### Task:
Return, unchanged and with no pictures, the lines below from the very first through the one that contains "Doug Fleenor Design (144, 1468)".

### Source records:
------------------------------------------------

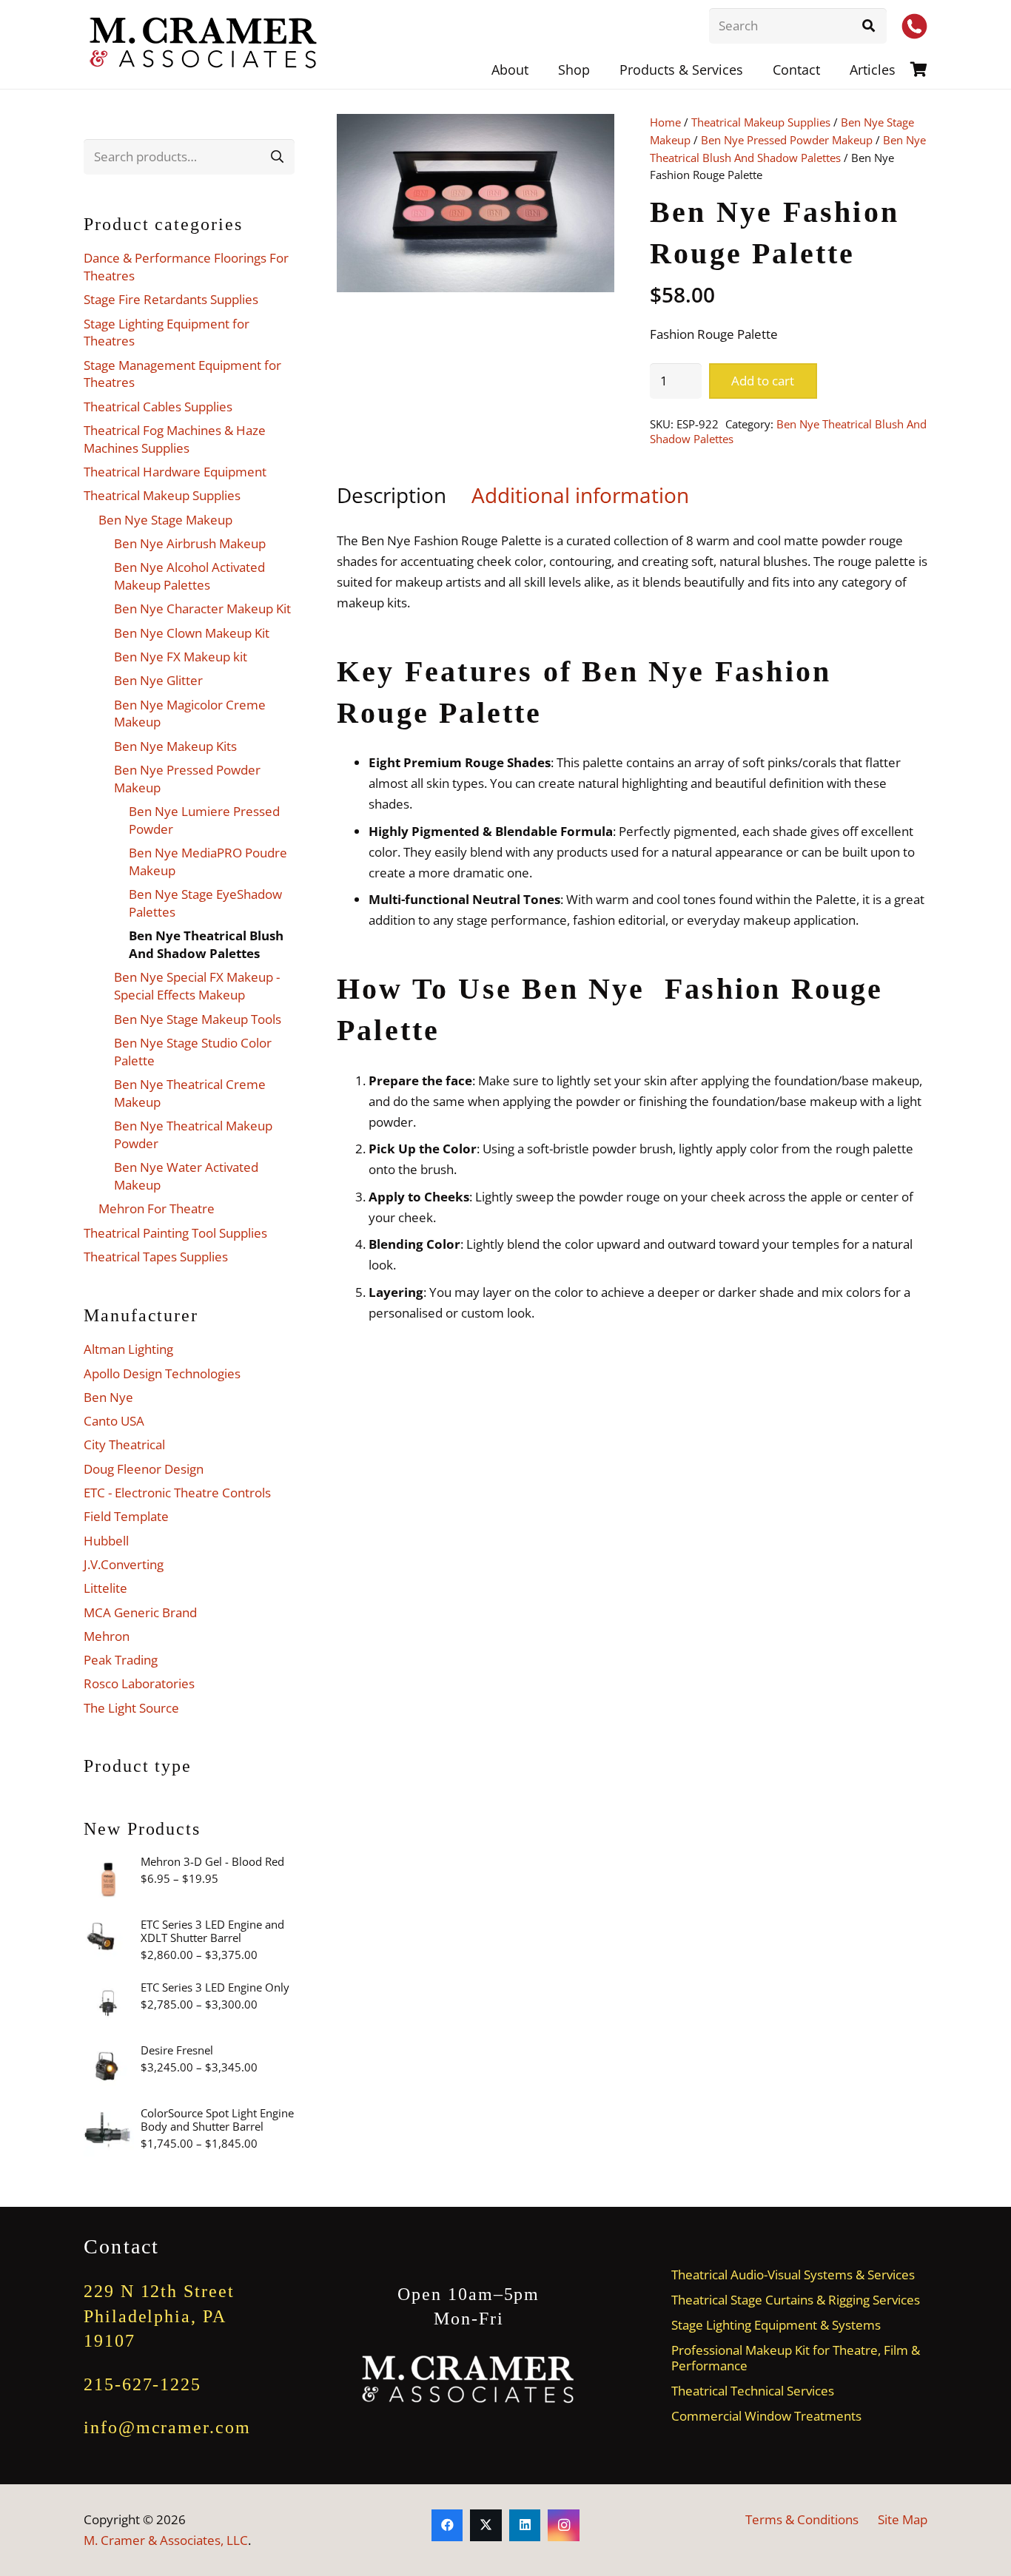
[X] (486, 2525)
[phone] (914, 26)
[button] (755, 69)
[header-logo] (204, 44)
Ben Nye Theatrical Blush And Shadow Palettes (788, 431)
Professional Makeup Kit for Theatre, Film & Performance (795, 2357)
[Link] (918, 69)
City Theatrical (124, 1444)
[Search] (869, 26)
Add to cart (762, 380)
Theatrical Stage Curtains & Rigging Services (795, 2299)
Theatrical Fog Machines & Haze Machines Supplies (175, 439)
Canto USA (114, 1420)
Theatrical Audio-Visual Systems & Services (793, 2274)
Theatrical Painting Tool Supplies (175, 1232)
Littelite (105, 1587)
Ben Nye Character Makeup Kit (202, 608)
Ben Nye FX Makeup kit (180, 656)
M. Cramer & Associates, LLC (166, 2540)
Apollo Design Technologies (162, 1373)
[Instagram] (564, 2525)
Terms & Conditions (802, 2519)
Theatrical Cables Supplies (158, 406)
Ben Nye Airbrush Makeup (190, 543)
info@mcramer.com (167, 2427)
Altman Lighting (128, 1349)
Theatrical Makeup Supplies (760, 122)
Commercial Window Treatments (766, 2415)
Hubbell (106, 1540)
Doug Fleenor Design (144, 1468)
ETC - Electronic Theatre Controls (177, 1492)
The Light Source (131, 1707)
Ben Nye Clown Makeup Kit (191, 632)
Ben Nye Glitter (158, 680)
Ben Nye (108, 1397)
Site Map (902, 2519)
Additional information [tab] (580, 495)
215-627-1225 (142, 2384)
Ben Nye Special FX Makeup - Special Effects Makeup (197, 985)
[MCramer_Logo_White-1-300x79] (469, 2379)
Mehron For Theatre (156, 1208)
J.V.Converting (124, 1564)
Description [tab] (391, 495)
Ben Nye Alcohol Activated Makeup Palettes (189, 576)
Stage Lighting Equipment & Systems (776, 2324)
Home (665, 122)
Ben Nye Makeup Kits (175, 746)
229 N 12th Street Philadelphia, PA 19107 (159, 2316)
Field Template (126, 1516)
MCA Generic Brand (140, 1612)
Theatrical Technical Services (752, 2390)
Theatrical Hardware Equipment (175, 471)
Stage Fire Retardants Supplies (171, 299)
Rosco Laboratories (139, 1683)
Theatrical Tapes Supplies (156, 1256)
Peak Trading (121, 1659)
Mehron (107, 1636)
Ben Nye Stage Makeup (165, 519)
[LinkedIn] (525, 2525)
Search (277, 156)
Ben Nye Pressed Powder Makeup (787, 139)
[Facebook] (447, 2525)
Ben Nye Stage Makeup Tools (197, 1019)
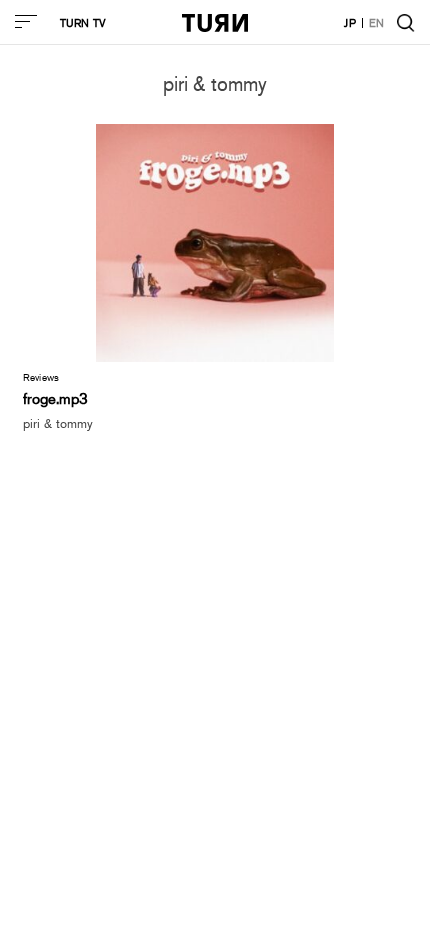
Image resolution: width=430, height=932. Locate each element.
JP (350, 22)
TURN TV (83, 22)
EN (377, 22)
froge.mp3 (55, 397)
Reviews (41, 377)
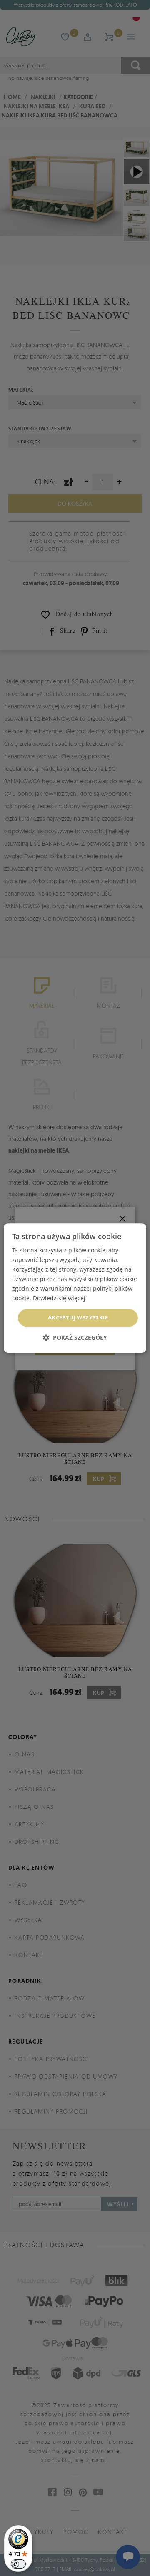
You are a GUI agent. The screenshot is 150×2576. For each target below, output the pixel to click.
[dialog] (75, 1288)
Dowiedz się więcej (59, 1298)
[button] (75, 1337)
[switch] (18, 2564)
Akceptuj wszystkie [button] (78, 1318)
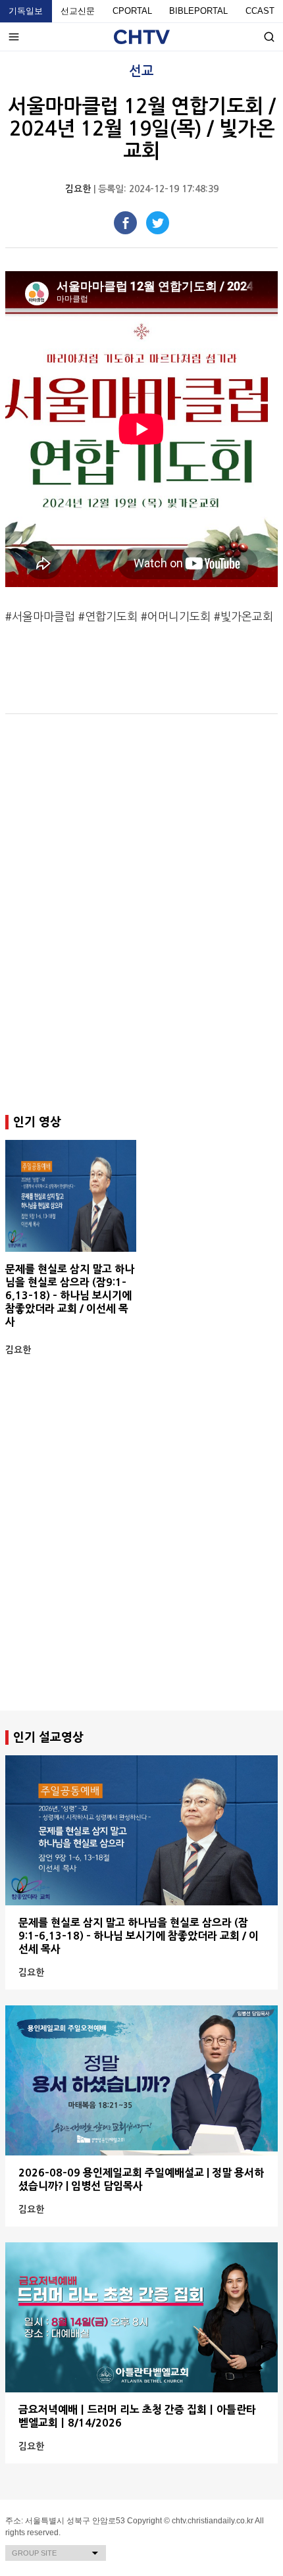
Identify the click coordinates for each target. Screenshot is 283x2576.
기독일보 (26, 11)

------------------------------------------------

### Exercise output:
[X] (486, 2525)
[phone] (914, 26)
[button] (755, 69)
[header-logo] (204, 44)
Ben Nye Theatrical Blush And Shadow Palettes (788, 431)
Professional Makeup Kit for Theatre, Film & Performance (795, 2357)
[Link] (918, 69)
City Theatrical (124, 1444)
[Search] (869, 26)
Add to cart (762, 380)
Theatrical Stage Curtains & Rigging Services (795, 2299)
Theatrical Fog Machines & Haze Machines Supplies (175, 439)
Canto USA (114, 1420)
Theatrical Audio-Visual Systems & Services (793, 2274)
Theatrical Painting Tool Supplies (175, 1232)
Littelite (105, 1587)
Ben Nye Character Makeup Kit (202, 608)
Ben Nye FX Makeup kit (180, 656)
M. Cramer & Associates, LLC (166, 2540)
Apollo Design Technologies (162, 1373)
[Instagram] (564, 2525)
Terms & Conditions (802, 2519)
Theatrical Cables Supplies (158, 406)
Ben Nye Airbrush Makeup (190, 543)
info@mcramer.com (167, 2427)
Altman Lighting (128, 1349)
Theatrical Makeup Supplies (760, 122)
Commercial Window Treatments (766, 2415)
Hubbell (106, 1540)
Doug Fleenor Design (144, 1468)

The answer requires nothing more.